Visualization of composition by volume of Earth's atmosphere. Water vapor is not included, as this is highly variable. Each tiny cube (such as the one representing krypton) has one millionth of the volume of the entire block. Data is from NASA Langley.

==Methodology==

The USSA mathematical model divides the atmosphere into layers with an assumed linear distribution of absolute temperature T against geopotential altitude h. The other two values (pressure P and density ρ) are computed by simultaneously solving the equations resulting from:
- the vertical pressure variation, which relates pressure, density and geopotential altitude (using a standard pressure of 101325 Pa at mean sea level as a boundary condition):
 $\frac{dP}{dh} = - \rho g$, and
- the ideal gas law in molar form, which relates pressure, density, and temperature:
 $\ P = \rho R_{\rm specific}T$
at each geopotential altitude, where g is the standard acceleration of gravity, and R_{specific} is the specific gas constant for dry air.

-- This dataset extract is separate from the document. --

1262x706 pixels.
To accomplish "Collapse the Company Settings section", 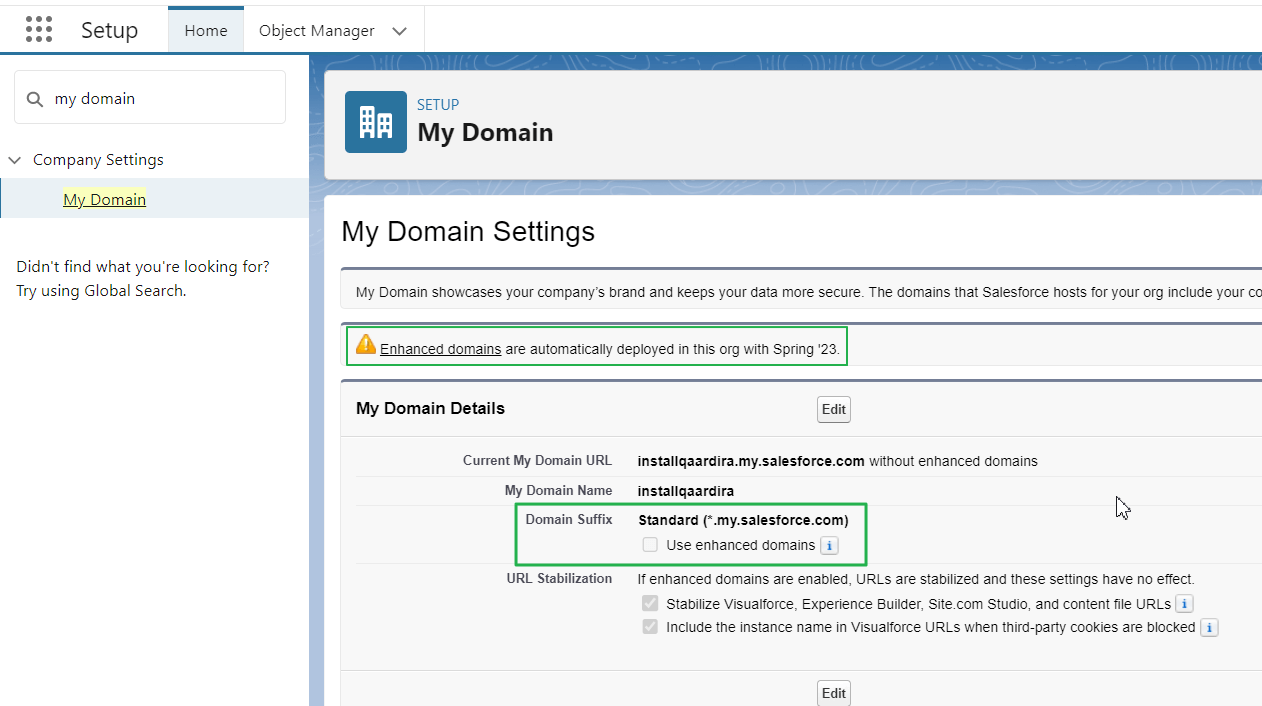I will (14, 159).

Air density must be calculated in order to solve for the pressure, and is used in calculating dynamic pressure for moving vehicles. Dynamic viscosity is an empirical function of temperature, and kinematic viscosity is calculated by dividing dynamic viscosity by the density.

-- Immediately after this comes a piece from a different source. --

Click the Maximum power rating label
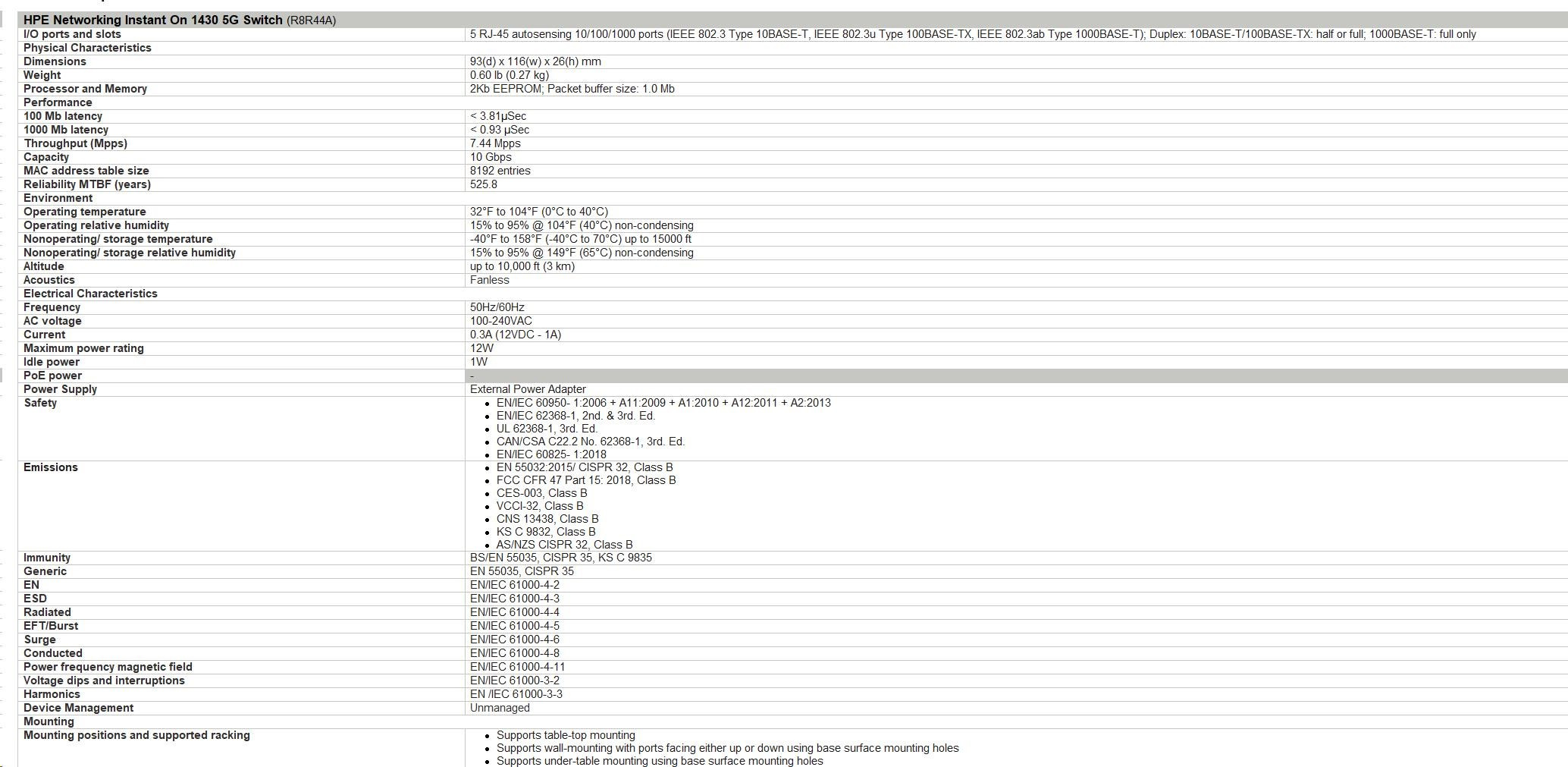 click(x=83, y=348)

Thus the standard consists of a tabulation of values at various altitudes, plus some formulas by which those values were derived.

To allow modeling conditions below mean sea level, the troposphere is actually extended to -2000 ft, where the temperature is 66.1 F, pressure is 15.79 psi, and density is 1.2985 kg/m3.

==1962 version==
The basic assumptions made for the 1962 version were:

- air is a clean, dry, perfect gas mixture (c_{p}/c_{v} = 1.40)
- molecular weight to 90 km of 28.9644 (C-12 scale)
- principal sea-level constituents are assumed to be (in mole percent):
  - N_{2} – 78.084%
  - O_{2} – 20.9476%
  - Ar – 0.934%
  - CO_{2} – 0.0314%
  - Ne – 0.001818%
  - He – 0.000524%
  - CH_{4} – 0.0002%.
- assigned mean conditions at sea level are as follows :
  - P = 14.696 psi = 2116.22 psf = 101325 Pa = 760 mm Hg = 29.92 inHg = 0.1013250 MN/m^{2}
  - T = 59 °F = 518.67 °R = 15 °C = 288.15 K
  - ρ = 0.0764734 lb/ft^{3} = 1.225 0 kg/m^{3}
  - g = 32.174 1 ft/s^{2} = 9.80665 m/s^{2}
  - R^{*} = 1545.31 ft⋅lb/(lbmol⋅°R) = 8.31432 J/(mol⋅K).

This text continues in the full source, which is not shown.